Recent improvements in information retrieval, mainly due to pretrained transformer models, opened up the possibility of improving search in various domains (Jin et al., 2020; MacAvaney et al., 2020; Bi et al., 2020; Choi et al., 2020; Lin et al., 2021; Pradeep et al., 2021; Nogueira et al., 2020a; Ma et al., 2021). Among such domains, e-commerce search receives special attention by the industry as improvements in search quality often lead to increases in revenue.
In this work, we detail our submission to the Amazon KDD Cup 2022, whose goal is to evaluate ranking methods that can be used to improve the customer experience when searching for products.

• GIVEN ENTRIES:
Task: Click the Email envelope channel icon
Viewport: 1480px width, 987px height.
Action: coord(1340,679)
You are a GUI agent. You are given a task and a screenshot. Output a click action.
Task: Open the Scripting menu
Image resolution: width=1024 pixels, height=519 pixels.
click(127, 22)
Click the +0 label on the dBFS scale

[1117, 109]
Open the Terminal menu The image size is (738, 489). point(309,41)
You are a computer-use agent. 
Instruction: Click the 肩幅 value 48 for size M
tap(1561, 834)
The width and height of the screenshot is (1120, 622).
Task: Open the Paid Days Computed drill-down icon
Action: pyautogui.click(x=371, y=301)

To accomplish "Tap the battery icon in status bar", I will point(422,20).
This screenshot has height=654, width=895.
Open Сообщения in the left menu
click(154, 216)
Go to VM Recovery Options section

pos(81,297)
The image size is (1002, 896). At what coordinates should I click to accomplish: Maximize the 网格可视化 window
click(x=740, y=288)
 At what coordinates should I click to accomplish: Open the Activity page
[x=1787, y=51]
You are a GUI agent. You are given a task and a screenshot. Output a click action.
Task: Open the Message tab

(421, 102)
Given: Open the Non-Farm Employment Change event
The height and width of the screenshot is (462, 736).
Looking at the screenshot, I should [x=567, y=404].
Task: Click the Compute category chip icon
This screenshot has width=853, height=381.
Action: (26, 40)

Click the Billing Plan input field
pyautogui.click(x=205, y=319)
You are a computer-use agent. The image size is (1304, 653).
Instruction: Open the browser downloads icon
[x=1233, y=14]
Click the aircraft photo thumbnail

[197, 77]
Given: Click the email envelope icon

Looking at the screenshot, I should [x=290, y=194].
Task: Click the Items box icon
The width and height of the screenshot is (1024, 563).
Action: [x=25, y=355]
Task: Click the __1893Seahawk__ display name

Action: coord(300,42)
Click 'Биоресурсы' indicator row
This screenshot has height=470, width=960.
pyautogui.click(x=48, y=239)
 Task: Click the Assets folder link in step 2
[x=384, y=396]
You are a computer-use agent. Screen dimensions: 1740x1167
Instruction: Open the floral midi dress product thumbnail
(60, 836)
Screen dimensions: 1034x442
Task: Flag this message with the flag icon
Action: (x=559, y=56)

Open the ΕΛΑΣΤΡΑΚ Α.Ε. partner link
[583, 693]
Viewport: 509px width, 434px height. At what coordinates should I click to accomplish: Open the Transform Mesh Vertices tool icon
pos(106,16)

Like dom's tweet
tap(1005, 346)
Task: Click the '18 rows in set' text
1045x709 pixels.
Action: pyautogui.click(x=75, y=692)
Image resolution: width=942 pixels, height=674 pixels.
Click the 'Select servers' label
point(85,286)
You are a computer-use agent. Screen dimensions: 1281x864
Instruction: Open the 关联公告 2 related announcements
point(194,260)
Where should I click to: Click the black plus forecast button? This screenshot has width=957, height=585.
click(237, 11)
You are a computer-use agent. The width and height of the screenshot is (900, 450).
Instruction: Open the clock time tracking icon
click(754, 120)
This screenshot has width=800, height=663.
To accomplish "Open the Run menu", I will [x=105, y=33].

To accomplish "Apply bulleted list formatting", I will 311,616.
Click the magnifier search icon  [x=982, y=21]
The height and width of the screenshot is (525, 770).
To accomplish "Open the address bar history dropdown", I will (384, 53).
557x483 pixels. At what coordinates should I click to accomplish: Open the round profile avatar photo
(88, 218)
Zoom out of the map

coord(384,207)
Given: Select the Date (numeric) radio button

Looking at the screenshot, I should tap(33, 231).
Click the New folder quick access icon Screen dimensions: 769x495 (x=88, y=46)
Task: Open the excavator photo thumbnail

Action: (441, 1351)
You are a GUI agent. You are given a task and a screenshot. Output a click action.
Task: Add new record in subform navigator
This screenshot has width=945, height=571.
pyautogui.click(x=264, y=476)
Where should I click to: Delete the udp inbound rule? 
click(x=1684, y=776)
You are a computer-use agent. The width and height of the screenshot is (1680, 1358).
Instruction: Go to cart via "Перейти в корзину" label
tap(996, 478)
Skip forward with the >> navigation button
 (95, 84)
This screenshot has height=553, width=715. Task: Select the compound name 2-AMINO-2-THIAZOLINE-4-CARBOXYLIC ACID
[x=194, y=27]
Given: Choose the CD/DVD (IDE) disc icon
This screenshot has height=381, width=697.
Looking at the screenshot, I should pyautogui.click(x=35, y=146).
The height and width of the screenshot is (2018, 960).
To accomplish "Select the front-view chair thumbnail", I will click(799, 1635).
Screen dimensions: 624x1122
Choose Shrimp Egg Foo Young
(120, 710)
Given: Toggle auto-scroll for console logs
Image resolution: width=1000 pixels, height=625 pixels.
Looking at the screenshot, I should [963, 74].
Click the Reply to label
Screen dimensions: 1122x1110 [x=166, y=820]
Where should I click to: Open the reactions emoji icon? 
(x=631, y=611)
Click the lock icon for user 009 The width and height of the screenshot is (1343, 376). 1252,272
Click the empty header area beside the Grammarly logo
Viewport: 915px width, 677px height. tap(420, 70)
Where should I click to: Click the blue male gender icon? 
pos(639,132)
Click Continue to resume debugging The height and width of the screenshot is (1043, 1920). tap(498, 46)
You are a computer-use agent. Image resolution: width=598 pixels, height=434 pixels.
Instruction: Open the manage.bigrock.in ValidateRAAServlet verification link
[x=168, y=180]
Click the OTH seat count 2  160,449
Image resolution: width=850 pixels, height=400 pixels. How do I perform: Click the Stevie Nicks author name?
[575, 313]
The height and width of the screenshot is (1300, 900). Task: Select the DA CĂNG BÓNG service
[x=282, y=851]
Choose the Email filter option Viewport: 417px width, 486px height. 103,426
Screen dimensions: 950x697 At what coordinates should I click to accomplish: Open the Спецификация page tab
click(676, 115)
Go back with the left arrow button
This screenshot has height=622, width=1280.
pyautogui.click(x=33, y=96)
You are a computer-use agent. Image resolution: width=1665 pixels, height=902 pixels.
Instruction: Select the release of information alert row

• WORK INSTRUCTIONS: Pick up the passage above on e-commerce product search for the Amazon KDD Cup 2022 and continue it from its last sentence.

• ANSWER BOX:
2. Related Work
Our solution is based on the monoT5 model, that demonstrated strong effectiveness in various passage ranking tasks in different domains. We qualify our method as “boring”, since it is well known in the recent IR literature that models with more parameters can outperform smaller ones with task-specific adaptations. For example, Nogueira et al. (2020b) used the model to achieve state-of-the-art results on TREC 2004 Robust Track (Voorhees, 2004) while Pradeep et al. (2020) used the same model, finetuned only on MS MARCO, to achieve the best or second best performance on medical domain ranking datasets, such as Precision Medicine (Roberts et al., 2019) and TREC-COVID (Zhang et al., 2020). In addition, Rosa et al. (Rosa et al., 2021, 2022b) used large versions of monoT5 to reach the state of the art in a legal domain entailment task in the COLIEE competition (Rabelo et al., 2021; Kim et al., 2022). Furthermore, Rosa et al. (2022a) showed that the 3 billion-parameter variant of monoT5 achieves the state of the art in 12 out of 18 datasets of the Benchmark-IR (BEIR) (Thakur et al., 2021), which consists of datasets from different domains such as web, biomedical, scientific, financial and news.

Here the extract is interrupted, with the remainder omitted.